Além disso, nas práticas relatadas, os coordenadores também demonstram compreender que, para desempenhar seus papeis, é preciso que se compreenda onde está, aspecto que, para nós, configura-se em mais um dos saberes docentes do coordenador.

Tal saber é detalhado em suas falas, especialmente quando abordam a busca por informações sobre os estudantes, a instituição onde atuam e a comunidade onde a escola está inserida, conforme pode ser observado a seguir:

Eu tenho que pensar que estou dentro de uma rede. É fundamental conhecer o trabalho pedagógico dentro da escola para poder fazer a formação e o acompanhamento das experiências docentes. (Coordenadora Âmbar)

[...] Precisamos ter o entendimento sobre o lugar que a gente está, a comunidade que a gente está, conhecer a comunidade, conhecer as famílias, conhecer os alunos, isso é muito importante. (Coordenador Rubi)

As ações relatadas por Âmbar e Rubi, mostram-se importantes para a construção do diagnóstico da escola, e, além disso, configura-se como elemento fundamental para a regulação do trabalho do coordenador, influindo, em grande medida, na atuação desse formador.

Dados coletados:
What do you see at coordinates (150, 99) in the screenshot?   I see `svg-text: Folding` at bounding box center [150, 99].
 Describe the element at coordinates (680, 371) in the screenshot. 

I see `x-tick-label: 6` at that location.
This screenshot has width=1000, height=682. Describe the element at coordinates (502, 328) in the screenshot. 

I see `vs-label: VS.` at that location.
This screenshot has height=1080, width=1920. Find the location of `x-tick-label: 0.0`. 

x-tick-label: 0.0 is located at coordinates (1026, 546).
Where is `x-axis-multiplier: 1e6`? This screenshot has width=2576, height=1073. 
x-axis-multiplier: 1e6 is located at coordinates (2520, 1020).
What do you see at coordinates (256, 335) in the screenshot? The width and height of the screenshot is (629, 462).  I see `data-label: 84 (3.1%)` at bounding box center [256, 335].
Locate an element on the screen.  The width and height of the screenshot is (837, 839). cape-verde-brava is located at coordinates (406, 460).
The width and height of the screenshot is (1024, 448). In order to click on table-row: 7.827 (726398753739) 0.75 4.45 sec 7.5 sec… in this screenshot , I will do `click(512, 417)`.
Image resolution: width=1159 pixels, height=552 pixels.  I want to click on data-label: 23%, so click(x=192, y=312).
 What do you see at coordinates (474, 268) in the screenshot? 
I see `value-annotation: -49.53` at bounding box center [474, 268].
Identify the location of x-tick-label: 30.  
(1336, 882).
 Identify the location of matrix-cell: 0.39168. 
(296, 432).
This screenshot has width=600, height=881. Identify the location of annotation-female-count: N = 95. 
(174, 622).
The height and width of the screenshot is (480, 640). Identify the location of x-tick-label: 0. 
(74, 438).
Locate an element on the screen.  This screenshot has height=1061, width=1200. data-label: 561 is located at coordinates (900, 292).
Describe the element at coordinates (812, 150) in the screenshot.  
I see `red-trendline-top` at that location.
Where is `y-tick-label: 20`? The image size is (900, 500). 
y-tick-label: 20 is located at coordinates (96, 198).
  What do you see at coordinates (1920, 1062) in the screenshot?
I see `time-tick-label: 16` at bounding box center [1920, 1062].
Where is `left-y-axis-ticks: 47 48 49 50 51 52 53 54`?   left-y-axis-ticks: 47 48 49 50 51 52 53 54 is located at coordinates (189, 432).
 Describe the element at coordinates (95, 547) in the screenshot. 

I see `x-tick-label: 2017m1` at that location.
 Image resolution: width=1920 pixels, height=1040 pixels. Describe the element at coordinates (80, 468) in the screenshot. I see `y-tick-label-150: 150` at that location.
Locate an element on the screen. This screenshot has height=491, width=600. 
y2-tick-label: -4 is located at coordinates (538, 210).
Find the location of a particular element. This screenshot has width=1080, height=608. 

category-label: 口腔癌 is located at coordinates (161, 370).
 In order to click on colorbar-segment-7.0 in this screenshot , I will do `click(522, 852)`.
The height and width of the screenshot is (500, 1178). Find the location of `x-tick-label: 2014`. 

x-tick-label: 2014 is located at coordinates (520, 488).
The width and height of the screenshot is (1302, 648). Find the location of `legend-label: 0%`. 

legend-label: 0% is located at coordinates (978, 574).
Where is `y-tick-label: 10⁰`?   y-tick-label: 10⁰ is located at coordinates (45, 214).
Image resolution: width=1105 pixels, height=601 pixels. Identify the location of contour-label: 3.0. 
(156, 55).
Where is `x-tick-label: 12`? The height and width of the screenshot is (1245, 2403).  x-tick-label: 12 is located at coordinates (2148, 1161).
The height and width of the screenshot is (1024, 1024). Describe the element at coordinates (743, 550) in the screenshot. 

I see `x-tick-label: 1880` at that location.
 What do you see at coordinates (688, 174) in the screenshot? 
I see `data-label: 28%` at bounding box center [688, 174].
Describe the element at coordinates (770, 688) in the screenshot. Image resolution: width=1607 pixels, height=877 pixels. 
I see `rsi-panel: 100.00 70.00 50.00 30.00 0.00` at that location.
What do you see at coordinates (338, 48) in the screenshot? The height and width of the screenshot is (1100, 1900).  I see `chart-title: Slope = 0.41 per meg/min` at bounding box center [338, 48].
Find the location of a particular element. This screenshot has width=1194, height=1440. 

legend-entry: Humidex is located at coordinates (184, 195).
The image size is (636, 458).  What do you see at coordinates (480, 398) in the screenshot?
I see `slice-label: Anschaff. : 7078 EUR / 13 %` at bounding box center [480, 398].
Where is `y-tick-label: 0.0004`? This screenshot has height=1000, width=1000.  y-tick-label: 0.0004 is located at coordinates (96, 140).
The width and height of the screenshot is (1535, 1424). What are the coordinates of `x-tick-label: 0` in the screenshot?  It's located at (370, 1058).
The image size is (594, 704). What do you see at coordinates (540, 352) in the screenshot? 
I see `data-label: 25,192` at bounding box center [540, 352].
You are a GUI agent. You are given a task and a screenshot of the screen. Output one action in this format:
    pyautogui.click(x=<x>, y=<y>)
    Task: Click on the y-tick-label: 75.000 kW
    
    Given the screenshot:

Tarefas e exercícios:
1 – Segundo a Coordenadora Âmbar, no texto sobre os saberes do coordenador, para que é fundamental conhecer o trabalho pedagógico dentro da escola?
2 – Dê continuidade ao texto sobre os saberes do coordenador, começando logo após sua última frase.

Respostas do exercício:
1 – Para poder fazer a formação e o acompanhamento das experiências docentes.

2 –
Para Mizukami (2004), conhecer os contextos educacionais e seus propósitos faz parte de um conjunto de conhecimentos que compõem a base de conhecimento pedagógico geral para o ensino, que envolve conhecimentos sobre o espaço de atuação e sobre todos os sujeitos que compõem tal espaço.

Diante do exposto, reconhecemos que, conhecer a escola, de forma a compreender melhor o contexto social onde se insere, é um saber verbalizado pelos coordenadores. Compreendemos, inclusive, que tal saber é um dos balizadores da prática dos participantes dessa investigação. Os coordenadores revelam a importância de conhecer a escola a partir de diferentes escalas, contextos e pontos de vista para definir sua forma de atuação e estabelecer as prioridades formativas a serem tratadas.

Os saberes que permeiam as práticas formativas do coordenador pedagógico

As práticas formativas desenvolvidas pelos coordenadores pedagógicos colaboradores da pesquisa que atuam na rede pública municipal de Ribeirão Preto - SP que aqui retratamos, dizem respeito às horas destinadas às formações coletivas e individuais dedicadas a jornada de trabalho do professor, prevista na Lei Municipal Complementar nº 2.524 de 05 de abril de 2012.

Os fazeres relatados por Esmeralda, Âmbar e Ágata revelam o uso de estratégias formativas que se atentam às necessidades formativas identificadas na escola e a favor da aprendizagem de todos, atribuindo à escola, o caráter de lócus das formações ofertadas, ou seja, o ponto de partida para as ações relatadas a seguir:

[...] Fizemos várias discussões sobre o ensino como tem que acontecer, na prática, e depois nós entramos em sala de aula. (Coordenadora Esmeralda)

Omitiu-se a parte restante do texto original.